■ **Aim of the task**: I would like each line of the data that holds the word "Entrées" copied out.

■ **Provided material**:
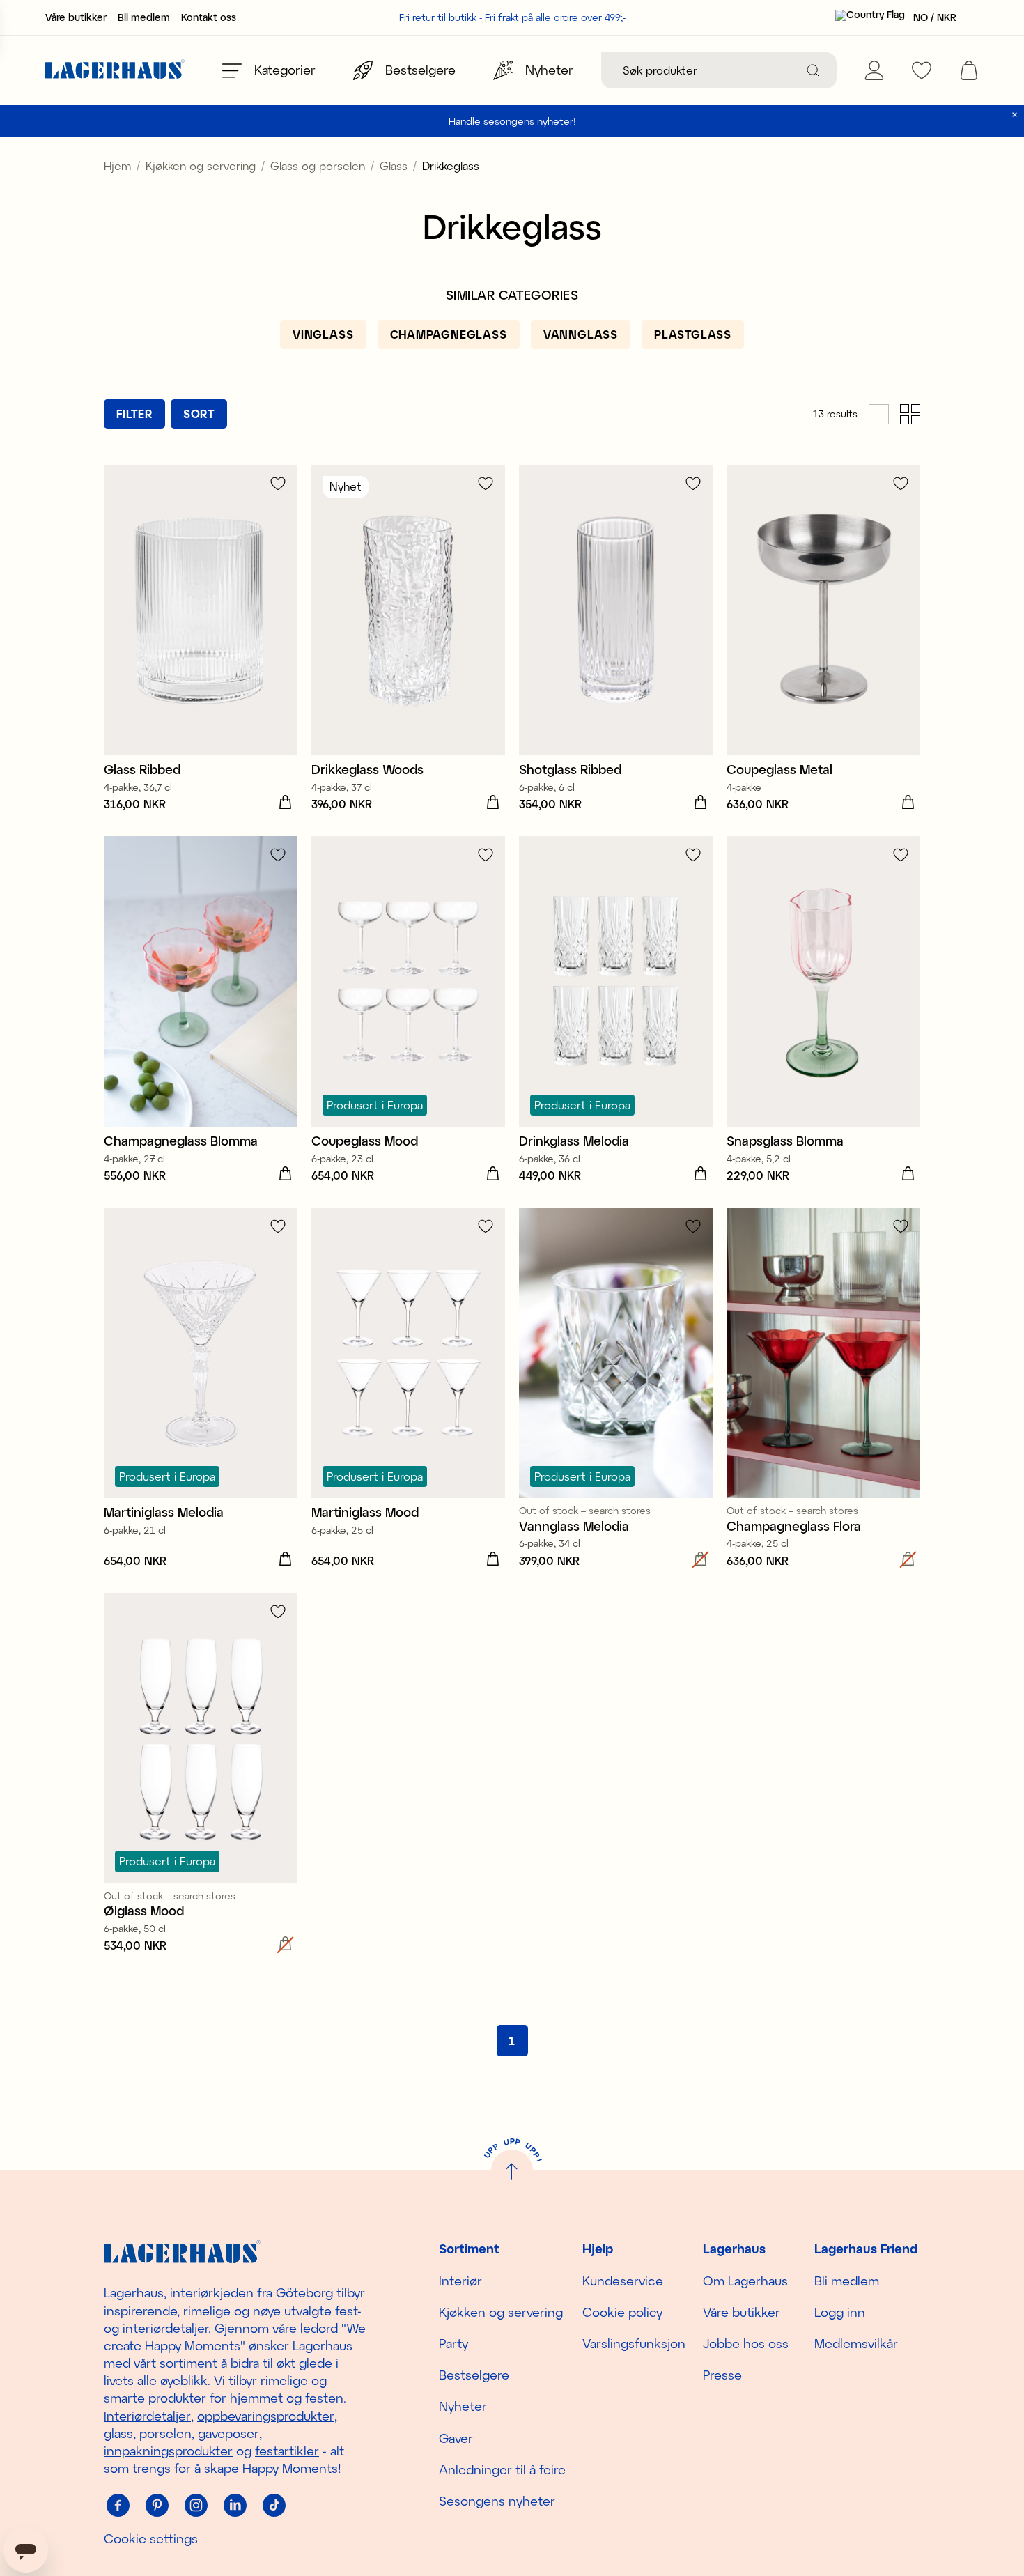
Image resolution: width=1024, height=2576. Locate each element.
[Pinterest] (157, 2505)
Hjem (117, 165)
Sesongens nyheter (497, 2500)
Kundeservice (622, 2280)
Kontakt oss (208, 17)
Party (453, 2343)
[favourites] (921, 70)
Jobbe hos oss (746, 2343)
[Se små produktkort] (910, 414)
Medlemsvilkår (856, 2343)
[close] (1014, 114)
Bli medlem (144, 17)
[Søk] (813, 70)
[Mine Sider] (874, 70)
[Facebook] (118, 2505)
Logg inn (839, 2312)
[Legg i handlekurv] (284, 802)
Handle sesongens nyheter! (512, 121)
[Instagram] (196, 2505)
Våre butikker (76, 17)
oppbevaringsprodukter (265, 2415)
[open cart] (969, 70)
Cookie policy (622, 2312)
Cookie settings (151, 2538)
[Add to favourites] (278, 483)
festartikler (287, 2450)
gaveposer (228, 2433)
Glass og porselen (317, 165)
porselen (165, 2433)
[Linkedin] (235, 2505)
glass (118, 2433)
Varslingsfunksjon (633, 2343)
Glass (394, 165)
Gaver (456, 2438)
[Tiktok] (274, 2505)
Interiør (460, 2280)
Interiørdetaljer (147, 2415)
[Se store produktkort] (879, 414)
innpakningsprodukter (168, 2450)
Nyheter (463, 2406)
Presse (722, 2374)
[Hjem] (115, 70)
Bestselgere (474, 2374)
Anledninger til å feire (502, 2469)
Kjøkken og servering (201, 165)
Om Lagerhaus (745, 2280)
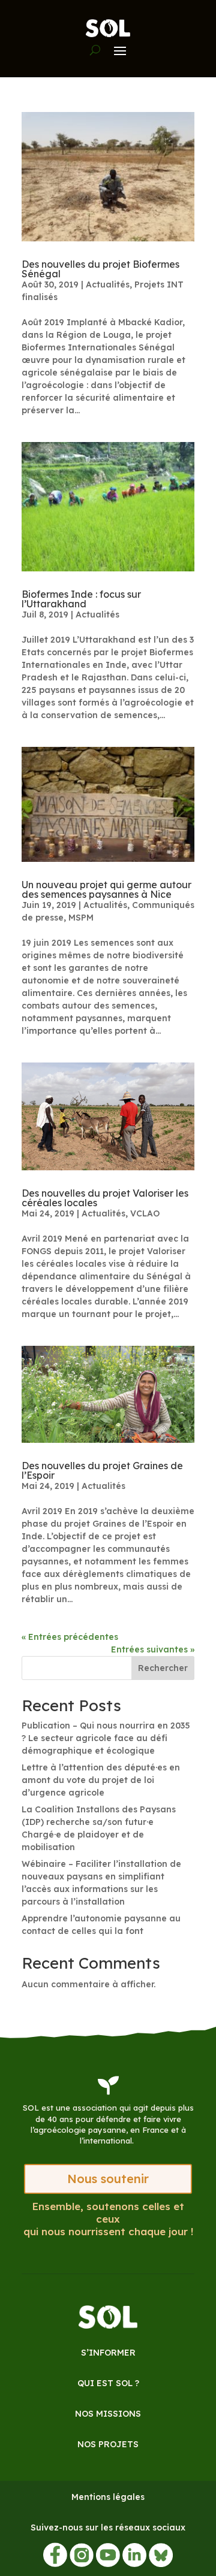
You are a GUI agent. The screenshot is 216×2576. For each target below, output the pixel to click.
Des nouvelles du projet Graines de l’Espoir (102, 1470)
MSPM (81, 917)
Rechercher (163, 1668)
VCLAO (145, 1213)
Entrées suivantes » (152, 1649)
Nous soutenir (108, 2178)
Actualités (108, 284)
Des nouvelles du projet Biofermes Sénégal (100, 269)
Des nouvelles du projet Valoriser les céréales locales (105, 1198)
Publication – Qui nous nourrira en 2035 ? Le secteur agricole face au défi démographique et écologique (106, 1738)
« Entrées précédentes (70, 1636)
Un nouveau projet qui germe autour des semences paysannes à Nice (106, 889)
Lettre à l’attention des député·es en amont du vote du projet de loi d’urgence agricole (101, 1780)
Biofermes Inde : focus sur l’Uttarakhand (81, 599)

■ **Task result**:
Entrées suivantes » (152, 1649)
« Entrées précédentes (70, 1636)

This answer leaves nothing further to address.